Yuvraj and the over that changed everything
When the Indian squad was announced for the first World Twenty20 in 2007, during the tour of England, there was no Sachin Tendulkar, no Rahul Dravid, no Sourav Ganguly and no Anil Kumble. The eminences of Indian cricket were to put their feet up after a gruelling tour that had seen them seal a first Test series win in the old country in 21 years.
- Updated: 19 September 2013 14:46 IST
How much do you remember of India's first Twenty20 international? Unless you're the Jay Gatsby of cricket tragics, chances are that the answer is 'not much'. I was there at the Wanderers on a blustery night, and apart from a brilliant spell from Zaheer Khan and an Albie Morkel slog-sweep off Harbhajan Singh that appeared to go halfway to Pretoria, little jumps out from the memory bank.

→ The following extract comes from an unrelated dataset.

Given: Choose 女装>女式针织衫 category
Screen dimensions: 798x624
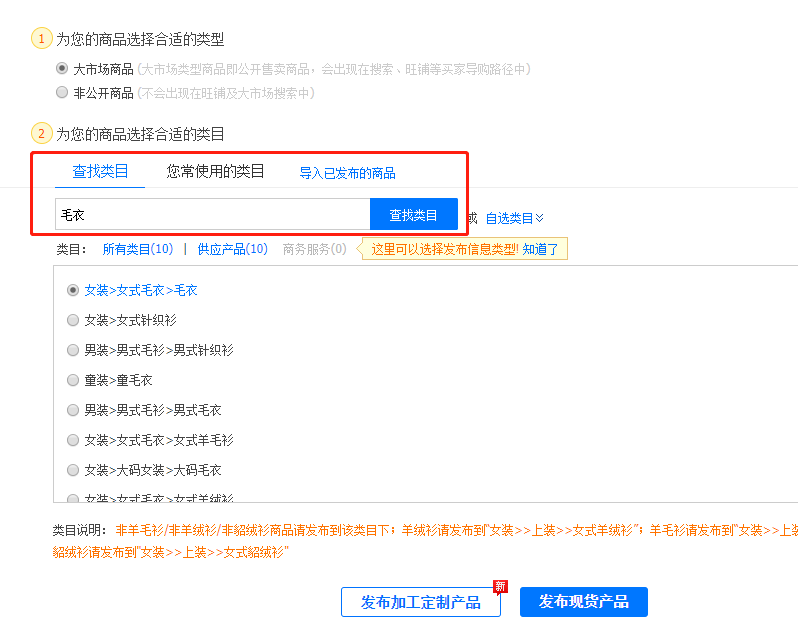Looking at the screenshot, I should click(73, 320).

India won with a ball to spare, but after the pasting in the one-day series that had preceded it, no one was running around the field waving the tricolour.
In a country where the Indian Premier League is now the centrepiece of the cricket landscape, it's hard to imagine just how much of a non-factor Twenty20 was even seven years ago. England had started its domestic Twenty20 competition in 2003, and South Africa had followed suit a year later. Pakistan conducted its first tournament in April 2005, while Australia introduced the Big Bash a season later. India, with the ghosts of 1983 everywhere, sneered at it all and remained very much a 50-over nation.
When the Indian squad was announced for the first World Twenty20 in 2007, during the tour of England, there was no Sachin Tendulkar, no Rahul Dravid, no Sourav Ganguly and no Anil Kumble. The eminences of Indian cricket were to put their feet up after a gruelling tour that had seen them seal a first Test series win in the old country in 21 years.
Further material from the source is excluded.